Re: [HACKERS] WIP: Aggregation push-down

From: Antonin Houska <ah(at)cybertec(dot)at>
To: Richard Guo <guofenglinux(at)gmail(dot)com>
Cc: Tomas Vondra <tomas(dot)vondra(at)2ndquadrant(dot)com>, Alvaro Herrera <alvherre(at)2ndquadrant(dot)com>, Richard Guo <riguo(at)pivotal(dot)io>, Tom Lane <tgl(at)sss(dot)pgh(dot)pa(dot)us>, Michael Paquier <michael(at)paquier(dot)xyz>, PostgreSQL-development <pgsql-hackers(at)postgresql(dot)org>
Subject: Re: [HACKERS] WIP: Aggregation push-down
Date: 2020-02-07 09:05:34
Message-ID: 53726.1581066334@antos
Views: Raw Message | Whole Thread | Download mbox | Resend email
Thread:
Lists: pgsql-hackers

Richard Guo <guofenglinux(at)gmail(dot)com> wrote:

> Hi,
>
> I've been looking at the 'make_join_rel()' part of the patch, and I'm
> aware that, if we are joining A and B, a 'grouped join rel (AB)' would
> be created besides the 'plain join rel (AB)', and paths are added by 1)
> applying partial aggregate to the paths of the 'plain join rel (AB)', or
> 2) joining grouped A to plain B or joining plain A to grouped B.
>
> This is a smart idea. One issue I can see is that some logic would have
> to be repeated several times. For example, the validity check for the
> same proposed join would be performed at most three times by
> join_is_legal().
>
> I'm thinking of another idea that, instead of using a separate
> RelOptInfo for the grouped rel, we add in RelOptInfo a
> 'grouped_pathlist' for the grouped paths, just like how we implement
> parallel query via adding 'partial_pathlist'.
>
> For base rel, if we decide it can produce grouped paths, we create the
> grouped paths by applying partial aggregation to the paths in 'pathlist'
> and add them into 'grouped_pathlist'.
>
> For join rel (AB), we can create the grouped paths for it by:
> 1) joining a grouped path from 'A->grouped_pathlist' to a plain path
> from 'B->pathlist', or vice versa;
> 2) applying partial aggregation to the paths in '(AB)->pathlist'.
>
> This is basically the same idea, just moves the grouped paths from the
> grouped rel to a 'grouped_pathlist'. With it we should not need to make
> any code changes to 'make_join_rel()'. Most code changes would happen in
> 'add_paths_to_joinrel()'.
>
> Will this idea work? Is it better or worse?

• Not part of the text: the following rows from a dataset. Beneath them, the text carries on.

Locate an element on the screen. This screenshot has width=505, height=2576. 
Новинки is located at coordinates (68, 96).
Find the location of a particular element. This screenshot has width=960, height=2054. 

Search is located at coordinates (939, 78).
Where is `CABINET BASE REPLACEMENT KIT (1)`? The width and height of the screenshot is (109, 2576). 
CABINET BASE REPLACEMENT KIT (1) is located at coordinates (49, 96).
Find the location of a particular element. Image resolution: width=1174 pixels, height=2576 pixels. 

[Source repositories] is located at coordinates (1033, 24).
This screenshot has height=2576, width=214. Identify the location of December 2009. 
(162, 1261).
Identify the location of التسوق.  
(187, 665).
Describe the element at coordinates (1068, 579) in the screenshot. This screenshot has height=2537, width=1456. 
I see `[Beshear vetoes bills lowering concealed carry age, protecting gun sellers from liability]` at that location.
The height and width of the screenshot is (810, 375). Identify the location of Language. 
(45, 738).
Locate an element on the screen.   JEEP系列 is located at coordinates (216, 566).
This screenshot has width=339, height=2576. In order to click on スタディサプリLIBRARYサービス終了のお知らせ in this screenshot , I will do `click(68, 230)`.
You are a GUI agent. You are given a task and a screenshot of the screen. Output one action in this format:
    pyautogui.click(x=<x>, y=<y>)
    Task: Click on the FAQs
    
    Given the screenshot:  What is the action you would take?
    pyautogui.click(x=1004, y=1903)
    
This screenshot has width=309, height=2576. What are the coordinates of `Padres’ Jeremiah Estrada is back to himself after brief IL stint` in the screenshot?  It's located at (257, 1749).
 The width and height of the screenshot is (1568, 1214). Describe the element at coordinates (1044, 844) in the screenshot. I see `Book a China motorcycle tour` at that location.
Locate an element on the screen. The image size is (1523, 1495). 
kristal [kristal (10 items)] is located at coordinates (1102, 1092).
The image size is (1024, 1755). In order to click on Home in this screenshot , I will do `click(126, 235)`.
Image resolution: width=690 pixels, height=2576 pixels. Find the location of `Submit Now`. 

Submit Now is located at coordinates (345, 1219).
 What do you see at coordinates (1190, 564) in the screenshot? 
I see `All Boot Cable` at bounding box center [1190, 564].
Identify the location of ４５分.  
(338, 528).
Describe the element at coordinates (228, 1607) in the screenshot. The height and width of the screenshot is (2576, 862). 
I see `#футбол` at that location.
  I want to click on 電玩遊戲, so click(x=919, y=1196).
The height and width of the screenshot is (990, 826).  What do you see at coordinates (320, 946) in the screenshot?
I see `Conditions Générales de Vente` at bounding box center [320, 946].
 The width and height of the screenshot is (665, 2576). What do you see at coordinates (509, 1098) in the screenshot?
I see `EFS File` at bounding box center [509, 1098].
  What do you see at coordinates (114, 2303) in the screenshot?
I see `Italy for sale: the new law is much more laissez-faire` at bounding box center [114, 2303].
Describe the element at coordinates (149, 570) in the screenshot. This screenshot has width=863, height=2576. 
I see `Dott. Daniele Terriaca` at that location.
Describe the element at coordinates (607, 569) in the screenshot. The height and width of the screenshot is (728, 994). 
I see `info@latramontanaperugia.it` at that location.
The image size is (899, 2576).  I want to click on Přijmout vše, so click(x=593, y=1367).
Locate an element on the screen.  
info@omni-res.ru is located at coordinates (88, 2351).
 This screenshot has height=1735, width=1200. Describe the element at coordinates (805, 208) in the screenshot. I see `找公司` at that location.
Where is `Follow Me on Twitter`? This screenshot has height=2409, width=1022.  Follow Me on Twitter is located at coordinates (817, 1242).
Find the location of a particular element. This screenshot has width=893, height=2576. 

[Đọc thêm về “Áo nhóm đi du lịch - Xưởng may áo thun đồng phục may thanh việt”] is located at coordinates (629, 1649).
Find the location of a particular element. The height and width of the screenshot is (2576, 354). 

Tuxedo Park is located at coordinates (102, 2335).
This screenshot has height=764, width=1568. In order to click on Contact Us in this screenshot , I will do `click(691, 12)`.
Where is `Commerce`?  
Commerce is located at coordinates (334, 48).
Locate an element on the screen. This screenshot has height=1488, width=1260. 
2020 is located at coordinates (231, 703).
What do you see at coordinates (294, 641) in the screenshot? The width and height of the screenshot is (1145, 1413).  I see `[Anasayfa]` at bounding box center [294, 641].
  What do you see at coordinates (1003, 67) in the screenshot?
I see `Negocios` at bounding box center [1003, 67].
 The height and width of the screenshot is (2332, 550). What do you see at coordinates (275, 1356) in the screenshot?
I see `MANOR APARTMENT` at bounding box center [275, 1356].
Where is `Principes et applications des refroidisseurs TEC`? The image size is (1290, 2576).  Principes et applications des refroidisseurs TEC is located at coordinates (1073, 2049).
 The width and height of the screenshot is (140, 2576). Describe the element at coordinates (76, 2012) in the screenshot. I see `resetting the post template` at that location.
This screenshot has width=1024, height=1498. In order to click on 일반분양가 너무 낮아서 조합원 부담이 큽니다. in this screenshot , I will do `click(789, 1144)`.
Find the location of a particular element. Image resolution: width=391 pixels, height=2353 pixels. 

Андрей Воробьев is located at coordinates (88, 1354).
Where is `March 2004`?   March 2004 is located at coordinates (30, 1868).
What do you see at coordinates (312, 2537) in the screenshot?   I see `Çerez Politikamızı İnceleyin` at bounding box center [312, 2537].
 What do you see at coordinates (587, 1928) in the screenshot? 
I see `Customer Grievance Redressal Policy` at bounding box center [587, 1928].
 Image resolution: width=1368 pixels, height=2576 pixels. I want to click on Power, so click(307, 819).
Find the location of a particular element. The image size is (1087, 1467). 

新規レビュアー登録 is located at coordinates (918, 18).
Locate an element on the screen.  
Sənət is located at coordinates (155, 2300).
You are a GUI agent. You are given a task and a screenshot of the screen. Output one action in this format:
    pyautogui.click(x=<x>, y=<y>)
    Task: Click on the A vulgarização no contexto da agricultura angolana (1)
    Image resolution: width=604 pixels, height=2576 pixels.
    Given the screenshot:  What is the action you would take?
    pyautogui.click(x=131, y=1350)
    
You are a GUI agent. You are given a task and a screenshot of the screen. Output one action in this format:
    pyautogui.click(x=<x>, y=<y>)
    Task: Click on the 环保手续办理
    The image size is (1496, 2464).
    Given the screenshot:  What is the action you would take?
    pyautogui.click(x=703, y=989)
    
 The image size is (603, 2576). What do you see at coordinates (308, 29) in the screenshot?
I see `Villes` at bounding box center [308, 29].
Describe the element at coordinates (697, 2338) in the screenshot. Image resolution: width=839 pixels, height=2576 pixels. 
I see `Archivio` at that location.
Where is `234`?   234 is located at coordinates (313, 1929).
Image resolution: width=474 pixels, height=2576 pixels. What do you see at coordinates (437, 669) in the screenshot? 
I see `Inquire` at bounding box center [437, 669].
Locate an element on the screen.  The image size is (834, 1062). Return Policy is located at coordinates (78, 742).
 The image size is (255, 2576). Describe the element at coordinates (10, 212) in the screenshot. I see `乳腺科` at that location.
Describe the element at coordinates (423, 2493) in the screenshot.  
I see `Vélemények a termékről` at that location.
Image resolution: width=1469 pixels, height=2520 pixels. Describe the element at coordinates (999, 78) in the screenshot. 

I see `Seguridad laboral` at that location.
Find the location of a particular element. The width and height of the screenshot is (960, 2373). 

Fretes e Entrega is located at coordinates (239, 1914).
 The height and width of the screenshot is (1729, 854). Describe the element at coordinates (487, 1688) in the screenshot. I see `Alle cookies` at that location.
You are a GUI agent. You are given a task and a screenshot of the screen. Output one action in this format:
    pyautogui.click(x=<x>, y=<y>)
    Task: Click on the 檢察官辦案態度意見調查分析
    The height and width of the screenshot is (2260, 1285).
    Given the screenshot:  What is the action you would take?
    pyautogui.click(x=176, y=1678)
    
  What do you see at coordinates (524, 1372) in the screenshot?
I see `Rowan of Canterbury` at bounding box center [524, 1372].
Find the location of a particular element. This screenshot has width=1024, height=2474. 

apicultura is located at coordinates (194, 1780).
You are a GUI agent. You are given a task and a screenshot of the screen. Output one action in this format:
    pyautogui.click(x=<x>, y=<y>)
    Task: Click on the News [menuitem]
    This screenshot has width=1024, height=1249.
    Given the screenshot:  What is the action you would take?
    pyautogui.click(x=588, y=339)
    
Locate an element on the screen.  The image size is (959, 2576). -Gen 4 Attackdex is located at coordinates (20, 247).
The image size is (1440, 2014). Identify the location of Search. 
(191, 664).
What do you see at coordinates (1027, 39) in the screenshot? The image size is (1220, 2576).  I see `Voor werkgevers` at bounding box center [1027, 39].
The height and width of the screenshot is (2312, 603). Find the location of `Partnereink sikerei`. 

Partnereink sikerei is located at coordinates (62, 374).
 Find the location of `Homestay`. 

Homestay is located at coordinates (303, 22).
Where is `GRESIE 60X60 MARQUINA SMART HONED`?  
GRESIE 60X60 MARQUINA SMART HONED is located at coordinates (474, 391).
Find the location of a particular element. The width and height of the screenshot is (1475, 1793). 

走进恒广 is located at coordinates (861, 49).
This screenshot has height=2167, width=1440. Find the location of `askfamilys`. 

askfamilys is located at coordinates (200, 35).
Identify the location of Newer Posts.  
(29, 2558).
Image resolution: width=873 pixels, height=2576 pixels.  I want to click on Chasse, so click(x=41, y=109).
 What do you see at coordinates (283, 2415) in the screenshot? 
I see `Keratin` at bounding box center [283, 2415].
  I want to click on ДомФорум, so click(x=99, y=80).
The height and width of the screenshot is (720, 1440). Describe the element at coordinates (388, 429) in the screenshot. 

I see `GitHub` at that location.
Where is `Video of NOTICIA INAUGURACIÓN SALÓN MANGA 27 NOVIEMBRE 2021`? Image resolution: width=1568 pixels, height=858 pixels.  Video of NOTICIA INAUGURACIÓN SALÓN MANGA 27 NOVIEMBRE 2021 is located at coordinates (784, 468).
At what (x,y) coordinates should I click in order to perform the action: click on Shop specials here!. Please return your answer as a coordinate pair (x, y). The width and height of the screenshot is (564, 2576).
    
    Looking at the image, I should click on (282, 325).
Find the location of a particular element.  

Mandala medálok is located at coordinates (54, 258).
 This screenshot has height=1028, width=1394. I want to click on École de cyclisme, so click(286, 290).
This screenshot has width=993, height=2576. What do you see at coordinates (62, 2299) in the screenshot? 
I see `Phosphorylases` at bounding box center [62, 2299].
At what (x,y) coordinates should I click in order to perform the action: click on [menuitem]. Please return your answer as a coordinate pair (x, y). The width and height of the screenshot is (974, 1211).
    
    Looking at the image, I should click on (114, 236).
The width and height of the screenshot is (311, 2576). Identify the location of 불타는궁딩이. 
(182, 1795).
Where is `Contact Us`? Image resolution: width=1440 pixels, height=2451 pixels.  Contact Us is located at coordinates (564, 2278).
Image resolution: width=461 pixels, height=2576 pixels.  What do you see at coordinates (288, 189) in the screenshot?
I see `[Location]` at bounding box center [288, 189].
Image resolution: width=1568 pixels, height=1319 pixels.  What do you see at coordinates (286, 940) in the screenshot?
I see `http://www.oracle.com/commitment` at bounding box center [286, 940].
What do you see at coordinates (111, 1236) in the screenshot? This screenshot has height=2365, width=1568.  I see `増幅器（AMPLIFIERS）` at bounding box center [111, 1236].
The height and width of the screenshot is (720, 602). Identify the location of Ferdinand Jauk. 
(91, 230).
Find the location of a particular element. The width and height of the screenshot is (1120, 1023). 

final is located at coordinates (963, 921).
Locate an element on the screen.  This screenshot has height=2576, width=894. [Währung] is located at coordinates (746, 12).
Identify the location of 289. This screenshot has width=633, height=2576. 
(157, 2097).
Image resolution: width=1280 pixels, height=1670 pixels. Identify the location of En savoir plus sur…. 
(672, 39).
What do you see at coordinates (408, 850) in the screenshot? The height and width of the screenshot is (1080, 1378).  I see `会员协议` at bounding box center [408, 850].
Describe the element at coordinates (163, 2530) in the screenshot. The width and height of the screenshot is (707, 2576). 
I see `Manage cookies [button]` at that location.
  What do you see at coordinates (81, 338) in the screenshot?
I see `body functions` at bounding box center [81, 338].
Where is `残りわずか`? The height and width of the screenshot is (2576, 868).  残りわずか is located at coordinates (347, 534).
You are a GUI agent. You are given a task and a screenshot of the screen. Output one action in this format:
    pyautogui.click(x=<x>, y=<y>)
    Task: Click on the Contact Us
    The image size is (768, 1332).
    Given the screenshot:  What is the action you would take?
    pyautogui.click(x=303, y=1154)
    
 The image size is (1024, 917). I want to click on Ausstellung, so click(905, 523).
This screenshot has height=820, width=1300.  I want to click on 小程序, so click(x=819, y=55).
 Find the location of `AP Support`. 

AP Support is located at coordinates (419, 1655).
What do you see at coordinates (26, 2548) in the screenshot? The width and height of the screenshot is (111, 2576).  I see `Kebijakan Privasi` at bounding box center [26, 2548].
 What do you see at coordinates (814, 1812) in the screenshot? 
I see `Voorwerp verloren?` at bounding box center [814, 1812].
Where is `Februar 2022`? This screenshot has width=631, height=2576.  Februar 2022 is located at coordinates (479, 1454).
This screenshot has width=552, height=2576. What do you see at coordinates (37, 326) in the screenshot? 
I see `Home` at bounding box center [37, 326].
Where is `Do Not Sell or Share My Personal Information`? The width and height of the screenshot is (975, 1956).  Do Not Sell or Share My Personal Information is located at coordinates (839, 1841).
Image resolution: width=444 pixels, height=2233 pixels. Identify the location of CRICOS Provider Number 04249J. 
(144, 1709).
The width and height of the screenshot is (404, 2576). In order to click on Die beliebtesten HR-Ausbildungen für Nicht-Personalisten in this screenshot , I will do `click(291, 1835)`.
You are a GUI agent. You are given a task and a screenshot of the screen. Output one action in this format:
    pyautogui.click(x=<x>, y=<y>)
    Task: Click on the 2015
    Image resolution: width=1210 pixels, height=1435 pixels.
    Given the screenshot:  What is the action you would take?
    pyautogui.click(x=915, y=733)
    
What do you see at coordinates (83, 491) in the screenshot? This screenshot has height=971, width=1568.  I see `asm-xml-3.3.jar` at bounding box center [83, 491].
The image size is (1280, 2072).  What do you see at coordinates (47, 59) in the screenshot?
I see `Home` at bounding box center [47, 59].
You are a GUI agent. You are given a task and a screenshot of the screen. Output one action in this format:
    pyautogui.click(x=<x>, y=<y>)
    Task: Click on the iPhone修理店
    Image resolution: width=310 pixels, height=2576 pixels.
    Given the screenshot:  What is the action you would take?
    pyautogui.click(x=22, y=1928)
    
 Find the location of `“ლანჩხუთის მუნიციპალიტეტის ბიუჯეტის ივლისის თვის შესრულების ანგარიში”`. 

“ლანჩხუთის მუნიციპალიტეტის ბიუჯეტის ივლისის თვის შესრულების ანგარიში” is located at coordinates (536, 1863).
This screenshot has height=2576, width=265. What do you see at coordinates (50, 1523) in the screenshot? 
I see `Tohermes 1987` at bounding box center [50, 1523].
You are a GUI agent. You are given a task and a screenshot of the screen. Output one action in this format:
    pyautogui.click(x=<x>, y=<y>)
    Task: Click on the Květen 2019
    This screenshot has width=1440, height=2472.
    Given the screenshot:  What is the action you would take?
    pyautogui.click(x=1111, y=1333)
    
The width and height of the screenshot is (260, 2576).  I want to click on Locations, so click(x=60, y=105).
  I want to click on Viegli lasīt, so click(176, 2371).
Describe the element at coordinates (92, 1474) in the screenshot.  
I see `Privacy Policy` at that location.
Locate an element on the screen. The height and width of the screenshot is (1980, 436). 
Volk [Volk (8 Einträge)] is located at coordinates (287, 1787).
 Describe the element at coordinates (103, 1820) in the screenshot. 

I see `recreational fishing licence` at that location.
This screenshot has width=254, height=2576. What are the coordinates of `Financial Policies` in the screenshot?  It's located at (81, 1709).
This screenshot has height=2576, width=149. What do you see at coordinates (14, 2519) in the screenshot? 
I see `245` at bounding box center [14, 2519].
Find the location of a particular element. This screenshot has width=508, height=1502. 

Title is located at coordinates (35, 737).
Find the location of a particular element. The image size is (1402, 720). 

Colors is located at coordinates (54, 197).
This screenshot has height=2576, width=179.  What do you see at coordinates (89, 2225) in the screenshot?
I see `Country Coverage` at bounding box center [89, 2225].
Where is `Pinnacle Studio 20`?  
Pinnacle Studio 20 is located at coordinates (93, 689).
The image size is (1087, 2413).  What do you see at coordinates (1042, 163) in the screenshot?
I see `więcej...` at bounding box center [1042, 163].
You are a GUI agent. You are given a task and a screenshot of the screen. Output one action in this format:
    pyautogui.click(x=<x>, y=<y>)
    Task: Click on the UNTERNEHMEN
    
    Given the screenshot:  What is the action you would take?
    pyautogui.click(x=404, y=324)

I tried such approach in an earlier version of the patch [1], and I think the
reason also was to avoid repeated calls of functions like
join_is_legal(). However there were objections against such approach,
e.g. [2], and I admit that it was more invasive than what the current patch
version does.

Perhaps we can cache the result of join_is_legal() that we get for the plain
relation, and use it for the group relation. I'll consider that. Thanks.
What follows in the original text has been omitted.